■ **Prompt**: Once the line with "The height and" is found in the data, output it and each following line exactly, up to and including the line with "Open the Last 24 Hours time range", and nothing before or after.

■ **Provided material**:
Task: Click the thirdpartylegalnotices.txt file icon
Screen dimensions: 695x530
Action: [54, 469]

...

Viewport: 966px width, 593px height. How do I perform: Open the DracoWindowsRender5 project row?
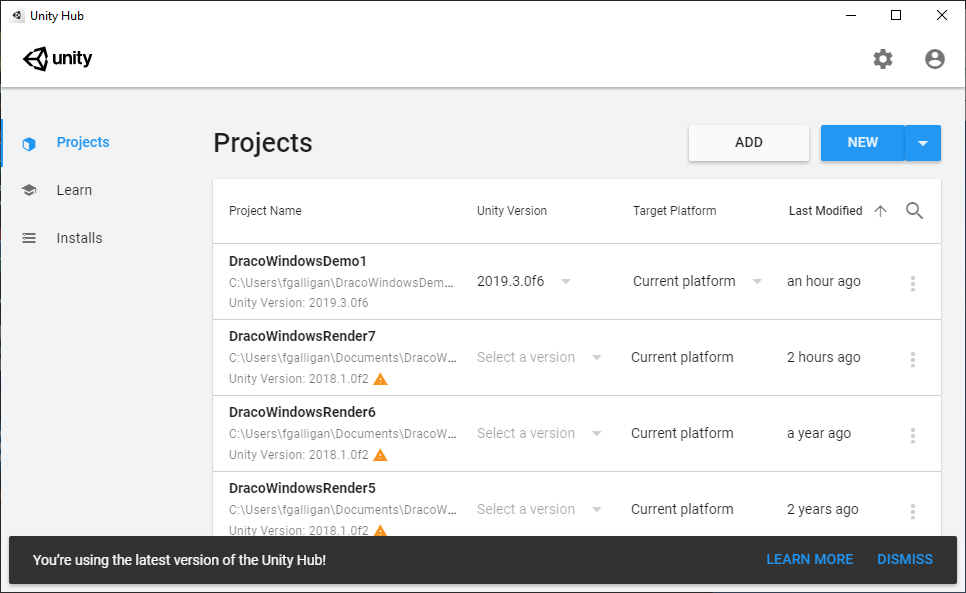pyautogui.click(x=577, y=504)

--

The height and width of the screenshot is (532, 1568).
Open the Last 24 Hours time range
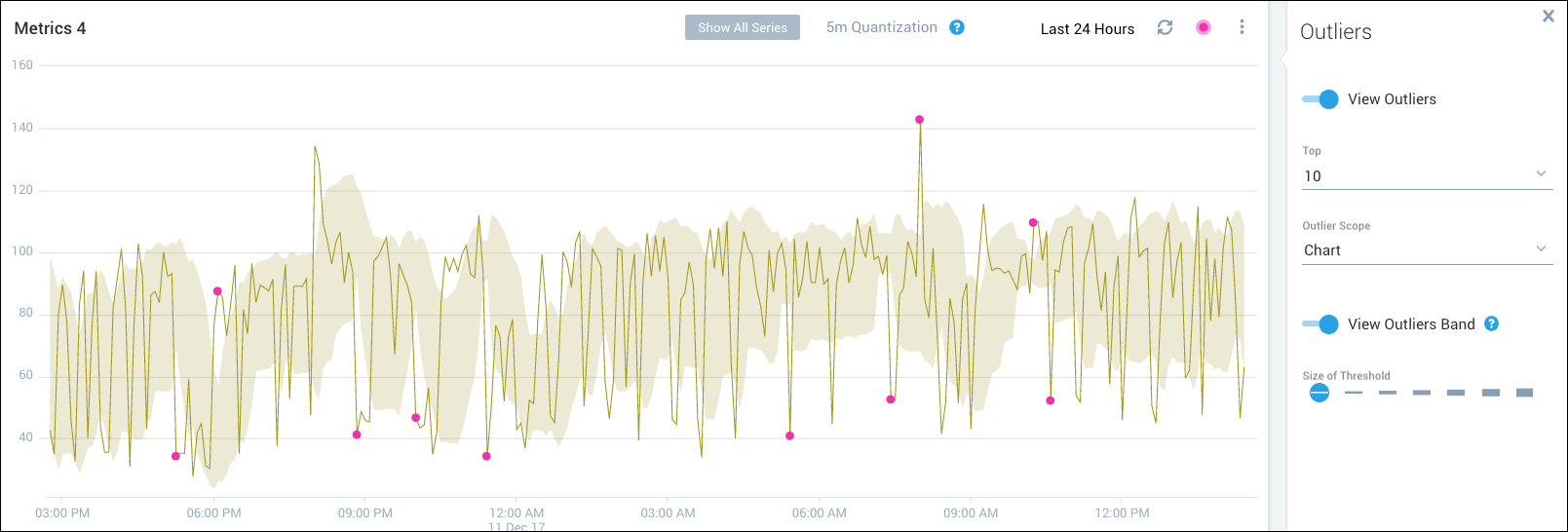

■ **Response below**:
The height and width of the screenshot is (532, 1568).
Open the Last 24 Hours time range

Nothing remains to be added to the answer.